A free tier is available for getting started. The production version starts at $699 per month based on query volume. A premium tier with additional features and SLAs is available by contacting the team directly.
Founded in 2023, Buster entered Y Combinator in December of that year and received the standard $500K. Even in beta, it has landed known customers: Adobe, BambooHR, and Podium are among them.
Conceptually and technically, Buster resembles OpenCopilot – which was [covered here](/review/skoro-on-pojavitsja-na-kazhdom-sajte-v-internete) in the same YC batch.
The difference is scope. OpenCopilot set a broader goal: letting developers build full AI assistants for their cloud services – assistants that can guide users through tasks, or even execute tasks on their behalf. Analytics and reporting were on the list, but as one capability among many. Buster is entirely focused on that use case.
OpenCopilot's underlying pitch was to give developers "new interfaces that are better than traditional input fields and buttons."
That "better" interface is a chat, where users interact with services in natural language instead of navigating menus. It's hard not to notice that ChatGPT has meaningfully shifted people's sense of what a good interface feels like.
This is the trend worth watching: the shift in how cloud services interface with their users. From button-and-menu UIs toward intelligent chatbots you can simply tell what you want – without browsing, scrolling, inputting, and clicking.
The magnitude of this shift may be comparable to what happened with mobile phone interfaces. The iPhone arrived and everyone quickly understood that phones don't need physical buttons – tapping and swiping on a glass screen is just better. Then Siri and Google Assistant arrived, and voice commands became normal.
Gartner predicted last year that AI development would result in 10% of all customer interactions being automated by 2026 – up from just 1.6% at the time of their study.
But they were thinking narrowly: AI chatbots handling customer support tickets. What about users interacting with software itself? Isn't that also a form of customer interaction?
Users contact support when they can't figure out the interface. If AI chatbots can already answer those questions, why not embed the chatbot directly into the product? That would effectively erase the line between product UI and technical support.
In the previous review on OpenCopilot, the case was made that every website should eventually have its own AI assistant – pictured as a widget floating at the side of the page.
But that framing may already be outdated. The AI assistant could become the primary interface of the site itself. The old functionality – pages, input fields, buttons – might end up as the sidebar, left there for power users and holdouts.
For cloud service developers, the implication is structural: the question isn't whether to add an AI assistant, but what kind. An assistant that merely answers questions already exists everywhere.

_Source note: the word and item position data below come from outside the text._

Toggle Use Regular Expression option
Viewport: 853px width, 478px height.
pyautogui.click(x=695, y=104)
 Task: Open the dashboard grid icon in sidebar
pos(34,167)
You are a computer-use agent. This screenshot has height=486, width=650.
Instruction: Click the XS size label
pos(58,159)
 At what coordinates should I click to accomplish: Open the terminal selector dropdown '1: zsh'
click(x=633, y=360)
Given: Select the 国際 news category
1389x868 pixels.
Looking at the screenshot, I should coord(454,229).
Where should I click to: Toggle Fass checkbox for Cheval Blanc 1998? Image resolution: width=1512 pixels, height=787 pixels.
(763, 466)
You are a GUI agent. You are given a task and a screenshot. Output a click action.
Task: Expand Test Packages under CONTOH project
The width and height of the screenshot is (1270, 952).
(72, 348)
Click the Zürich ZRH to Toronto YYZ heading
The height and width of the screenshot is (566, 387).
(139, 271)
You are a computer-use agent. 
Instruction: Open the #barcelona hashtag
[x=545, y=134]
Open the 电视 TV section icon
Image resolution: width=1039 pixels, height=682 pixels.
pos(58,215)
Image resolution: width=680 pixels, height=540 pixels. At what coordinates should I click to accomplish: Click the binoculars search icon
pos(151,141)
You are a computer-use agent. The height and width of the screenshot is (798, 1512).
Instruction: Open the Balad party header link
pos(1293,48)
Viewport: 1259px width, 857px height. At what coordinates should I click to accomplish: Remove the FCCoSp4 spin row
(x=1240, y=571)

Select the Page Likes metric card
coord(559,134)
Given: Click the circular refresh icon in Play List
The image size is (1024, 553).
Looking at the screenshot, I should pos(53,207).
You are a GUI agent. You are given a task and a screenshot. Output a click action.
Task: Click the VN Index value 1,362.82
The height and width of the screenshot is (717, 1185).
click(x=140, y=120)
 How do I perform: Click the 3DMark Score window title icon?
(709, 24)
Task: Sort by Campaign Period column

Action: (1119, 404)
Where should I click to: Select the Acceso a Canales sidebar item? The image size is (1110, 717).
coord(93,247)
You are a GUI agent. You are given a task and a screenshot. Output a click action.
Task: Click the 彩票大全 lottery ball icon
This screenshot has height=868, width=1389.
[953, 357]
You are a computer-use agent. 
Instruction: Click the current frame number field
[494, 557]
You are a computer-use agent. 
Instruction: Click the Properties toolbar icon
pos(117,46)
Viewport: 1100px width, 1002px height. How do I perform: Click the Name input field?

The more durable competitive position belongs to assistants that anticipate what a user is trying to do and take action – which requires a fundamentally different architecture and a different training dataset.
Building those assistants is not easy, which is exactly what creates the platform opportunity: developers need infrastructure that handles the assistant's service knowledge, real-user interaction logging, and continuous retraining – none of which they want to build themselves. OpenCopilot and Buster are the early examples. More will follow. The migration of cloud service interfaces toward AI assistants looks inevitable. The space is large, the timing is right.